E continuam resistindo, para o desgosto de certos patifes.
*
Num é, Gil? 
 

Senegal profundo



Aqueles dias que passamos em Tallenne Gaye, após o Fesman, foram provavelmente os mais marcantes de toda a viagem.

Terra natal de Ibrahima – com menos de mil habitantes -, Tallenne Gaye é uma autêntica comunidade rural Uollof, a maior entre as sete etnias que fazem o caldo senegalês.

Você provavelmente nunca ouviu falar dos Uollof, mas saiba que formaram, por quase sete séculos, um dos mais longevos impérios africanos.

Ficamos hospedados na casa de monsieur Dam, um dos líderes da comunidade.

E Ibrahima também esteve lá reconstituindo sua árvore genealógica, reunindo os patriarcas para conversas até o fundo de suas raízes.

O que posso dizer do que vi?

Os homens ceifando o feno para os carneiros, as mulheres descascando amendoins, as crianças alucinadas divertindo-se com a chegada repentina de um brasileiro branquelo.

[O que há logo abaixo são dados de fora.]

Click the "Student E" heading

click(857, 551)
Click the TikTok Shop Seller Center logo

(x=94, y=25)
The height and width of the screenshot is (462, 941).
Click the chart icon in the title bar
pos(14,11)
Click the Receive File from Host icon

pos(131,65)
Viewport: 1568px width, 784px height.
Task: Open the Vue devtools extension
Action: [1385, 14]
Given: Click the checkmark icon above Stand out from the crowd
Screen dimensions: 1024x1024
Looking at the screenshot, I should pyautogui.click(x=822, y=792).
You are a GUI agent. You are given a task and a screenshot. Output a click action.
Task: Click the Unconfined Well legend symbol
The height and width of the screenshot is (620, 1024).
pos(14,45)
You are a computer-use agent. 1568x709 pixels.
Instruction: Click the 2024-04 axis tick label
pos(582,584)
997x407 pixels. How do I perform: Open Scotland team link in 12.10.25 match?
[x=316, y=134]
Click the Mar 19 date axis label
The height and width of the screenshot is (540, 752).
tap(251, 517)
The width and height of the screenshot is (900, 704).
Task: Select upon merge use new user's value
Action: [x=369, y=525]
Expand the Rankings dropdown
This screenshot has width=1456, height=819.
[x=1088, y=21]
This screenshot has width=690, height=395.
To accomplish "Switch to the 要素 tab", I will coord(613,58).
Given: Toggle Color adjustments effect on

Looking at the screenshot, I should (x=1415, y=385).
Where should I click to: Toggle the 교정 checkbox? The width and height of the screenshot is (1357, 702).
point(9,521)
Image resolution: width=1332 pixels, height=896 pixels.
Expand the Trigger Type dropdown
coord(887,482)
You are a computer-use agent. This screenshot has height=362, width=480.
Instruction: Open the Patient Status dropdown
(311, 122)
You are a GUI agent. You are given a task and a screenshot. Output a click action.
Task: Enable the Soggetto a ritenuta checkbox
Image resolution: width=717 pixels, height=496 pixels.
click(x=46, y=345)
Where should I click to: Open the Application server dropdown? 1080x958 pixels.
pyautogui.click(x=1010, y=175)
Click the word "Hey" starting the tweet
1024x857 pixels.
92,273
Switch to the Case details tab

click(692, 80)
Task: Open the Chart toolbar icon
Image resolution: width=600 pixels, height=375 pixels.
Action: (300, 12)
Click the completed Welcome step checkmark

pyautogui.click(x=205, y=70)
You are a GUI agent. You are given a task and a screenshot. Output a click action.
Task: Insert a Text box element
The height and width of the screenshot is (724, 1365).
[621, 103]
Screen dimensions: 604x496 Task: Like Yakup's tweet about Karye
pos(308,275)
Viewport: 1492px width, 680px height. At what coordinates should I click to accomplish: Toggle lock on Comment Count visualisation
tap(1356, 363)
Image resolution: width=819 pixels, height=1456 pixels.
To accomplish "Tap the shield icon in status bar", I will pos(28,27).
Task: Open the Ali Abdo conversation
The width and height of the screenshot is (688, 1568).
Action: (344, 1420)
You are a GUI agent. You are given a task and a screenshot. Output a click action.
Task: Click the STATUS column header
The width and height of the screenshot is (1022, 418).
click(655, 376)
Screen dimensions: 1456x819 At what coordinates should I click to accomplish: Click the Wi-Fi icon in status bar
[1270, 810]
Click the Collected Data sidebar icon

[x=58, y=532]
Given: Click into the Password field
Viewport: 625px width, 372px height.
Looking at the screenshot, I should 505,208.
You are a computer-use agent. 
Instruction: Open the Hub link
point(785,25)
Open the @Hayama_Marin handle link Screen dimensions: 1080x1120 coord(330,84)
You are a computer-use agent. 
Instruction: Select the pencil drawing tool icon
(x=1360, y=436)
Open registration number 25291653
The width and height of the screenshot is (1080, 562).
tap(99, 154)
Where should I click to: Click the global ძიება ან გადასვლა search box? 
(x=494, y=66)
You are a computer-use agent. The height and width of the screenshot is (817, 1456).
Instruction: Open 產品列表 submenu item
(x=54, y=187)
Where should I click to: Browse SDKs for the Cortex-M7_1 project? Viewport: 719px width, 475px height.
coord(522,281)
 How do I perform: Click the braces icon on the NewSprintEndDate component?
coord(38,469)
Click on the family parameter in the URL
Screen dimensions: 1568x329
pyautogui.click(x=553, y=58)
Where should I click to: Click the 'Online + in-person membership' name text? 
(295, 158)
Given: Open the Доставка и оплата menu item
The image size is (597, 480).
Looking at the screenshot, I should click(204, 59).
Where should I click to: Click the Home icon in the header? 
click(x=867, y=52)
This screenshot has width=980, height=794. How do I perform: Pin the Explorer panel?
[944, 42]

As meninas indo buscar a lenha para o almoço, o Cebbn Diein – prato típico a base de arroz, peixe e legumes - servido numa grande bacia no chão, e comido com as mãos e coletivamente.

O café touba temperado com pimentas e alecrim, os sucos de Baobá e as rodas de Altaya: tradicional chá senegalês com pitadas de menta.


Os maridos e suas quatro esposas, a reverência permanente aos mais velhos, a preocupação antecipada com a safra do amendoim e do milho – ali onde só chove três meses por ano, entre junho e agosto.

O céu estatelado de estrelas, os banhos de balde e o respeito às cinco rezas do dia, chamadas pelo megafone da mesquita que pontua o pátio.

E o dia que anoitece mais cedo pela falta de eletricidade - salvo aquela única casa, com bateria solar, que nos hospedou.

Ao sairmos de lá, Monsieu Dam nos chamou num canto, avisou que éramos novos membros da família.

O que mais posso dizer?

Levará algum tempo – talvez a vida toda – para digerir todo este caldo interminável de cultura.
 
E outro tanto, certamente, para fazer valer a honra de estar abençoado entre os Gaye.